[Part of a data file]
--
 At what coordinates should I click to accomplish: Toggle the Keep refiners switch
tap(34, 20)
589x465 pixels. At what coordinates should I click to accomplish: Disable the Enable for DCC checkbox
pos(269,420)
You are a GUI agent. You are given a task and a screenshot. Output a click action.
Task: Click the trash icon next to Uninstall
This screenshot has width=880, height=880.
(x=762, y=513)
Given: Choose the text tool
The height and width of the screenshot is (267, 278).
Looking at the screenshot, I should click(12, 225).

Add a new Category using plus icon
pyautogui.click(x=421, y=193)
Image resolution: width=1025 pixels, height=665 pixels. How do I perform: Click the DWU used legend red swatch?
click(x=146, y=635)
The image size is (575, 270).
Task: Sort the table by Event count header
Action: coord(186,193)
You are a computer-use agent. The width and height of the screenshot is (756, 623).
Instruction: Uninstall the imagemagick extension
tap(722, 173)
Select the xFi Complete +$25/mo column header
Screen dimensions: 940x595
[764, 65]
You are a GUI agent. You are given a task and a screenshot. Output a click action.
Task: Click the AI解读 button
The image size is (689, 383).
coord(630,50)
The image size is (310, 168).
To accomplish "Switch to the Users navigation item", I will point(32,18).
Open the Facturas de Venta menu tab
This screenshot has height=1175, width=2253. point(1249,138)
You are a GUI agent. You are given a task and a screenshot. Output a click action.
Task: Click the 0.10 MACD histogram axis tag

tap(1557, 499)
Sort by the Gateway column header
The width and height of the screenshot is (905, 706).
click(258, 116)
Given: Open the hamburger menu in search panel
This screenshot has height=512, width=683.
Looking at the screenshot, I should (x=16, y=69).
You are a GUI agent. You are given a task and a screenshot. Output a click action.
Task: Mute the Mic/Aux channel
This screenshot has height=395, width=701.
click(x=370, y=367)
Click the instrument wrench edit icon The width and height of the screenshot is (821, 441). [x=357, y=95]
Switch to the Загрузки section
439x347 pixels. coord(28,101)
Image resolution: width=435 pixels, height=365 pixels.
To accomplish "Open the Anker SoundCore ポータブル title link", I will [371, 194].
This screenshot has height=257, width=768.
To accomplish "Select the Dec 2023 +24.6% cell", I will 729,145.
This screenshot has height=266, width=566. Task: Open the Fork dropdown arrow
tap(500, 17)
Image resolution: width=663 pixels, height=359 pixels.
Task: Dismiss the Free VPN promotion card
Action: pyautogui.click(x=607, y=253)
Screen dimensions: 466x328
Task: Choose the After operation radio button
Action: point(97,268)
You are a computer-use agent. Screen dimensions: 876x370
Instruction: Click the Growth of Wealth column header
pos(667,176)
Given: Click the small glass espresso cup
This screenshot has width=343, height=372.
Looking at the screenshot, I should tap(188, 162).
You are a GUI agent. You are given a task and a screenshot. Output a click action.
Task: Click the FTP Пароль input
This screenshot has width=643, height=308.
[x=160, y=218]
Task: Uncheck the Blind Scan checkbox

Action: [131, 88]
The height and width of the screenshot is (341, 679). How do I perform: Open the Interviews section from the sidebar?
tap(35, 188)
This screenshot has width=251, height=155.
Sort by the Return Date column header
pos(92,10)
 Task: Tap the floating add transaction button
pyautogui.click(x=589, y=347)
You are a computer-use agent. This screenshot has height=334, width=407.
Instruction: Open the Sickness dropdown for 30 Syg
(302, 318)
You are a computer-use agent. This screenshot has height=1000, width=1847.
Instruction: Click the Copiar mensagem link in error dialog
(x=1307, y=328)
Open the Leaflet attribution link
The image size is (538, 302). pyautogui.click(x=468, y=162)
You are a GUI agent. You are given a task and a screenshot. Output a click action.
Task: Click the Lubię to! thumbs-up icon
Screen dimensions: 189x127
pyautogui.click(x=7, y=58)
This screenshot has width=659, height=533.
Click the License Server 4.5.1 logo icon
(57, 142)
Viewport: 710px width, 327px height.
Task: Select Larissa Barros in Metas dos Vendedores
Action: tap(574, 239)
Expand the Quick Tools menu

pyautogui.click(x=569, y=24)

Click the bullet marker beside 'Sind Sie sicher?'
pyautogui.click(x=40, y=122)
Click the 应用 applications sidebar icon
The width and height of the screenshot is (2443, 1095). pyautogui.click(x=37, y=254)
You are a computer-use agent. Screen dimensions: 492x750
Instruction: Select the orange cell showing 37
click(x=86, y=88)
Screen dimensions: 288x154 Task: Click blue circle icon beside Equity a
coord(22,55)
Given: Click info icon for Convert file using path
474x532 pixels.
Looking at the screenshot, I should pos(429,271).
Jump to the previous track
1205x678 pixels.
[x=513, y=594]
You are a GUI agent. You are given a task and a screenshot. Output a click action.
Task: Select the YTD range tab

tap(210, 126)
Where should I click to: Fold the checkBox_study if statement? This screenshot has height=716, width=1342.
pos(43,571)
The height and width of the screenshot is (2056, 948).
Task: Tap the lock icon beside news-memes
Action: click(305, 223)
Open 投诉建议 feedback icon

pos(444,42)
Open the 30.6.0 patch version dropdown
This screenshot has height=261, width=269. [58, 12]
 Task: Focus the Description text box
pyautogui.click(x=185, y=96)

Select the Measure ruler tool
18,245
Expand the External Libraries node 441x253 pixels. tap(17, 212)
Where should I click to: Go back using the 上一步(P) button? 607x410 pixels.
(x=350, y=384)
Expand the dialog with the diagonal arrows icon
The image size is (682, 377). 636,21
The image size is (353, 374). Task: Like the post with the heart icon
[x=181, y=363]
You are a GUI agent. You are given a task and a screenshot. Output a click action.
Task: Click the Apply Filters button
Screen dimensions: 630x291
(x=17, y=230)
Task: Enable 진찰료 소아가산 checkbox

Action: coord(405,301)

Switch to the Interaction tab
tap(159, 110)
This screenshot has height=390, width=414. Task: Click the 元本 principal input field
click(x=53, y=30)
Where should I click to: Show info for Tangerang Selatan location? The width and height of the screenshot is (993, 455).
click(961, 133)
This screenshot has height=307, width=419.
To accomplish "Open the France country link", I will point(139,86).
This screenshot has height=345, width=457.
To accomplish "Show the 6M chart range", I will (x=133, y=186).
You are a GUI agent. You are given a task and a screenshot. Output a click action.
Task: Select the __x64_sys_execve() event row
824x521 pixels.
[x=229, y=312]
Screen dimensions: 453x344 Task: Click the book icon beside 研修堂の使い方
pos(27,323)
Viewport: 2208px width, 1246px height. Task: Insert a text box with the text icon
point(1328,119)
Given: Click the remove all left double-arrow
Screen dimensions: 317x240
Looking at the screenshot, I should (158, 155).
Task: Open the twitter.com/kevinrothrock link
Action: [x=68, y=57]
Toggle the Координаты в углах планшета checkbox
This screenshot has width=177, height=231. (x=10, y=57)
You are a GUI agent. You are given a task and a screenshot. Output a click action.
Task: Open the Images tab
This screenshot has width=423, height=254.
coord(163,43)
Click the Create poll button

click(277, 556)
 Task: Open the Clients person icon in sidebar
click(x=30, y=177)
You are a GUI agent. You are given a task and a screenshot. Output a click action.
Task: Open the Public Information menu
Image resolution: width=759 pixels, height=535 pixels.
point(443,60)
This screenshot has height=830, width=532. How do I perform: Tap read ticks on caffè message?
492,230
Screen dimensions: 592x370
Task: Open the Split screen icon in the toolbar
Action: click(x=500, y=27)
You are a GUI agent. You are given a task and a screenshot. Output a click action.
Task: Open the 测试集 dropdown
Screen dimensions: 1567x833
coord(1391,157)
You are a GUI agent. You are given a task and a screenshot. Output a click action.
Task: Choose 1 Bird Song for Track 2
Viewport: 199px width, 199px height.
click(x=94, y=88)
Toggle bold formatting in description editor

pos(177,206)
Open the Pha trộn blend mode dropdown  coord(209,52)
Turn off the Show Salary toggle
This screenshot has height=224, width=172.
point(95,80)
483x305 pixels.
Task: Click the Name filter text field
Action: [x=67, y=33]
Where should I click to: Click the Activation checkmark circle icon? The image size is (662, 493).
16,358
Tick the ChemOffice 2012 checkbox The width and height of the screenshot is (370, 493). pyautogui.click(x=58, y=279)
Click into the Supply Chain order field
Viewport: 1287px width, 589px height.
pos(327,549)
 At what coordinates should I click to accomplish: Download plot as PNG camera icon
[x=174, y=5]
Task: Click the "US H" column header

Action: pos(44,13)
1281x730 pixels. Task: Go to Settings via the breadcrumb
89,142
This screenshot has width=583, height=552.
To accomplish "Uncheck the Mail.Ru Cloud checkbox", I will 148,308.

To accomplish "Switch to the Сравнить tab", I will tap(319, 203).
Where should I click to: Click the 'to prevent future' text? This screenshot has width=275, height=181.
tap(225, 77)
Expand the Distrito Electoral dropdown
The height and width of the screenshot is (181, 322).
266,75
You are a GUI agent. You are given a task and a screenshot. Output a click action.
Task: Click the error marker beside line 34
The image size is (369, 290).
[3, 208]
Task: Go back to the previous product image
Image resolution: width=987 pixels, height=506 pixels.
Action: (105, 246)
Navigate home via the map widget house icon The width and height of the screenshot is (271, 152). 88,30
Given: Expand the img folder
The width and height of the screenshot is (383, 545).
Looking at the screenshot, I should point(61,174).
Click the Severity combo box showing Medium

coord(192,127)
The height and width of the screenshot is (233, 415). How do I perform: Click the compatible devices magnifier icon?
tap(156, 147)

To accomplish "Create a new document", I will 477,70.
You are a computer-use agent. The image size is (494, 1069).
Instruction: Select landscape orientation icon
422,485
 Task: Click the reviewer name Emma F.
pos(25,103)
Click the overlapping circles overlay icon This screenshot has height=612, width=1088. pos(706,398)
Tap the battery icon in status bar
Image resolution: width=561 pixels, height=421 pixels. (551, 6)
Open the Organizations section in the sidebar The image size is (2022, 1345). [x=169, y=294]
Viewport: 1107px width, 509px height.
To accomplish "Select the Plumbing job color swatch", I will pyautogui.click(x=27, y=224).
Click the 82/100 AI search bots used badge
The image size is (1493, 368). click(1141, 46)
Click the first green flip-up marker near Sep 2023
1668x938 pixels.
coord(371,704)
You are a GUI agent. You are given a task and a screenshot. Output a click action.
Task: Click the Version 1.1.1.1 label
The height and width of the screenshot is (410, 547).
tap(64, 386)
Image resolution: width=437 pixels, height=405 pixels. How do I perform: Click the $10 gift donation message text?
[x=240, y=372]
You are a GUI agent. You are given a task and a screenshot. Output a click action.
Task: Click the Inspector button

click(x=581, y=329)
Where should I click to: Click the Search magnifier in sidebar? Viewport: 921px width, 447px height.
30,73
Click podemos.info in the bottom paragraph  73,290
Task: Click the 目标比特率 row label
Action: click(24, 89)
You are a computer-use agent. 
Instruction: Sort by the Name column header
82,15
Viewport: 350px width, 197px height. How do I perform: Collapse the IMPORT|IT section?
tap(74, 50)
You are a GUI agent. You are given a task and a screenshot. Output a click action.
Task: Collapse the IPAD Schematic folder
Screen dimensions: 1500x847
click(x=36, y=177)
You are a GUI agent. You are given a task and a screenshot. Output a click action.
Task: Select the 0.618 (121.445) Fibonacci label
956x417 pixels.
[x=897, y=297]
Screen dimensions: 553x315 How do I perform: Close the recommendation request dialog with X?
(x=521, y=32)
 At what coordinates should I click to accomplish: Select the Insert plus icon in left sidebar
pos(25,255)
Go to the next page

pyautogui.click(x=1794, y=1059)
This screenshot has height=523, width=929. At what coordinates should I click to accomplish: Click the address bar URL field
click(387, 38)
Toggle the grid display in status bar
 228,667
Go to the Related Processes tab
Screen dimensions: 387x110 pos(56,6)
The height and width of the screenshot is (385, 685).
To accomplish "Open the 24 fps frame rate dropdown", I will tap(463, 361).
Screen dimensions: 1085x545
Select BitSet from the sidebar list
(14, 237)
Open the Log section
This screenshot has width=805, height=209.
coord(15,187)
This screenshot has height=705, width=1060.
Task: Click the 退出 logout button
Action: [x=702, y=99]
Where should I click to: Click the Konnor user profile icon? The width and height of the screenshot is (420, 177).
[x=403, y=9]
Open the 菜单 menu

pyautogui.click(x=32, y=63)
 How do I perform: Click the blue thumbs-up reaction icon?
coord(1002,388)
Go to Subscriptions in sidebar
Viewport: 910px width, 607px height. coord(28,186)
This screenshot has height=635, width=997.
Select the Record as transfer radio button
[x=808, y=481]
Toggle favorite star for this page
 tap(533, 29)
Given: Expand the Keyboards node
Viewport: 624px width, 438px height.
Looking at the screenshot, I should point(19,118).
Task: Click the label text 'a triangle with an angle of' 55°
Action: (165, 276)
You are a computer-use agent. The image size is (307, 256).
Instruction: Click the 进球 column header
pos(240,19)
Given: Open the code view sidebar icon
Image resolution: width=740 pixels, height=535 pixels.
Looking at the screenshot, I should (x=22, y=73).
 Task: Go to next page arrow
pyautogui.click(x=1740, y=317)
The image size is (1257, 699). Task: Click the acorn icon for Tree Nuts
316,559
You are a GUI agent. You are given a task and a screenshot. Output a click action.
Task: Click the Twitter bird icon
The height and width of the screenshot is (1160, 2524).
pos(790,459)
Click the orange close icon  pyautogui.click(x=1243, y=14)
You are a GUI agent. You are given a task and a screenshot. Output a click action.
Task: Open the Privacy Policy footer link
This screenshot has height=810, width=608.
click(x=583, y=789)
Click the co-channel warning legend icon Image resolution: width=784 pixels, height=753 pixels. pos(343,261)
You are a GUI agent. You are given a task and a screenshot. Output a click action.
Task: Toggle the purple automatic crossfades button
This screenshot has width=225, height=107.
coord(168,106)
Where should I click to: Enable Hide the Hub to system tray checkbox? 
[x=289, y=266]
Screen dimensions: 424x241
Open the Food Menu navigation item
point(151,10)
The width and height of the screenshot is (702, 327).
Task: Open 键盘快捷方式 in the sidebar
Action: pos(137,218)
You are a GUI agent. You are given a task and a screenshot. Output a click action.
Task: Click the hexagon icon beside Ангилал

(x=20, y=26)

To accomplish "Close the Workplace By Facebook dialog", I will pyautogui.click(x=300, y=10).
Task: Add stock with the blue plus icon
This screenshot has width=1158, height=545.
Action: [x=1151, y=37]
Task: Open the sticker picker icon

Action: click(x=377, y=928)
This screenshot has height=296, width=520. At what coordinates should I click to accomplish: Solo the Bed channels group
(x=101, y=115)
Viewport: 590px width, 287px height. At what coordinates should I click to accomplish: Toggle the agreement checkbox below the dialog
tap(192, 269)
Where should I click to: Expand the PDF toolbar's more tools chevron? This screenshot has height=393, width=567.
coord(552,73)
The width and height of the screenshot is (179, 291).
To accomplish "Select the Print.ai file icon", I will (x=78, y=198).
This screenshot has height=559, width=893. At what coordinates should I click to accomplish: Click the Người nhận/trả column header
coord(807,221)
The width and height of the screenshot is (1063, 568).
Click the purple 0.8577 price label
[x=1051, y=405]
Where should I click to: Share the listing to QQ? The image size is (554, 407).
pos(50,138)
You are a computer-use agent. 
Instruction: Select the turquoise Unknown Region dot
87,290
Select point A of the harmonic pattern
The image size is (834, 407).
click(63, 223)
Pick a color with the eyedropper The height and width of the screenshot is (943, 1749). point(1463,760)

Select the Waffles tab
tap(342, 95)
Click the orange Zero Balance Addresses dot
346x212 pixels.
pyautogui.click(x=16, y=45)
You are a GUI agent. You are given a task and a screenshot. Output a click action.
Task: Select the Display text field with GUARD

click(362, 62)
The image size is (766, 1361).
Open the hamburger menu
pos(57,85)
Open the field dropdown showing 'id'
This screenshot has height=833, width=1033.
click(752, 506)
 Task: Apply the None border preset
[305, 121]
--
## [WHAT IS BEING ASKED]
Edit the lines from the one containing "I will 477,70." through the one containing "will pyautogui.click(x=27, y=224).", replacing "battery icon" with "signal icon" and keeping everything else the same.

## [THE REPLY]
To accomplish "Create a new document", I will 477,70.
You are a computer-use agent. The image size is (494, 1069).
Instruction: Select landscape orientation icon
422,485
 Task: Click the reviewer name Emma F.
pos(25,103)
Click the overlapping circles overlay icon This screenshot has height=612, width=1088. pos(706,398)
Tap the signal icon in status bar
Image resolution: width=561 pixels, height=421 pixels. (551, 6)
Open the Organizations section in the sidebar The image size is (2022, 1345). [x=169, y=294]
Viewport: 1107px width, 509px height.
To accomplish "Select the Plumbing job color swatch", I will pyautogui.click(x=27, y=224).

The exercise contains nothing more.